Good luck with those tests!

--Lupi
March 17, 2008 4:54:40 AM

For real, I can pump 1.6v into my 6750 and hit 4.0 long enough to start CPU-z and take a screenshot :p 

Until we see that it is 24/7 stable at that speed, it's not impressive :p 

March 17, 2008 12:07:42 PM

Given his CPU VID I imagine he can run 24/7 stable at 3.8 with that voltage or slightly higher.
March 17, 2008 12:21:25 PM

I'm sure he could, with adequate cooling. The AC7 isn't a bad choice at all, but I'm not sure it will handle the load temperatures you'll be pushing at that frequency. Also, he didn't mention if he calibrated his thermal monitoring yet, so we have no idea if we can trust those idle temps.
March 17, 2008 12:42:43 PM

Mine is a 1.2625! And honestly I think I am getting some other sort of error when I go over 3.8. It always Blue screens at the same spot in prime95, and thats when it switches from the first set of tests three to four.

Once it goes to complete test 3 and begin four, thats where it always bombs. I havent really toyed with it yet, because its fine at 3.8, but still, what could it be? It fails from its stable vcore, on up like 7 notches. 1.5250 up to like 1.5750. It has no effect. Fails all the time, havent had a blue screen yet from normal use, even playing crysis and such.

Maybe my other voltages need to be adjusted. Maybe my processor is at its OC limit.

--Lupi!
March 17, 2008 12:52:57 PM

The higher you try to push the frequency the more voltage is needed per jump. While you may be fine at 3.8 with 1.4 vcore, it could take 1.7-1.8 to hit 3.9. That's just the way it works. 3.8 seems to be the very max you can get away with on air, but it's going to be very warm. If Cnu won't keep his at 3.8 24/7 with such a good sample, that has been lapped (and the HSF) then you know it might be a little too much.
March 17, 2008 12:58:53 PM

That holds true! The more speed, the more power. Is anyone else interested in the VID, and if the lower ones pretty much automatically get to oc better than the higher vid ones, and stay cooler and at less voltage while doing it?

Maybe someone should start a pool, or some such here and people post there coolers, speed and voltages, and their factory VID with all the junk disabled that change speed and such, that could fool core temp.

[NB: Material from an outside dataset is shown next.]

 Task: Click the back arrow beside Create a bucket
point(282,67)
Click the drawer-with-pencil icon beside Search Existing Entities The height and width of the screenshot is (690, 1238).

So far just from what I have been reading, it does look like heat, thanks to more voltage off the top, does play a factor in OCing, and that damn VID seems to keep your heat down when its down!

Got me.
--Lupi
March 17, 2008 6:33:06 PM

what does VID stand for? I'm guessing it has something to do with voltage, idle, and drop?

Anyway, I OC'ed my q6600 (go) w/ the AFP7 to 3.3 ghrz@1.325v. Ran Small FFT's for 2.5hrs before an error. I've got a 8800GTS OC'ed to 800mhz and it's the bottle neck in Crysis. I tracked my core temps while playing Cryses maxed, and they're 10C cooler than when running FFT's.

So you can OC to 3.8 and it might play Crysis w/o crashing but I doubt it actually performs any better than 3 ghz b/c the processor is not the bottleneck (which is why it doesn't crash in the first place).
March 17, 2008 7:17:21 PM

Wow if that is stable that is a great setup. 3.8ghz Quad? The damn Q6700 is $530 Retail. Its amazing how much money you can save and the performance you can get with a little knowledge. 3.6ghz quad on air is sexy, let alone 3.8ghz IMO.

Does anyone else think those idle temps are a little low for 1.5v?
March 17, 2008 8:25:21 PM

"Also, he didn't mention if he calibrated his thermal monitoring yet, so we have no idea if we can trust those idle temps."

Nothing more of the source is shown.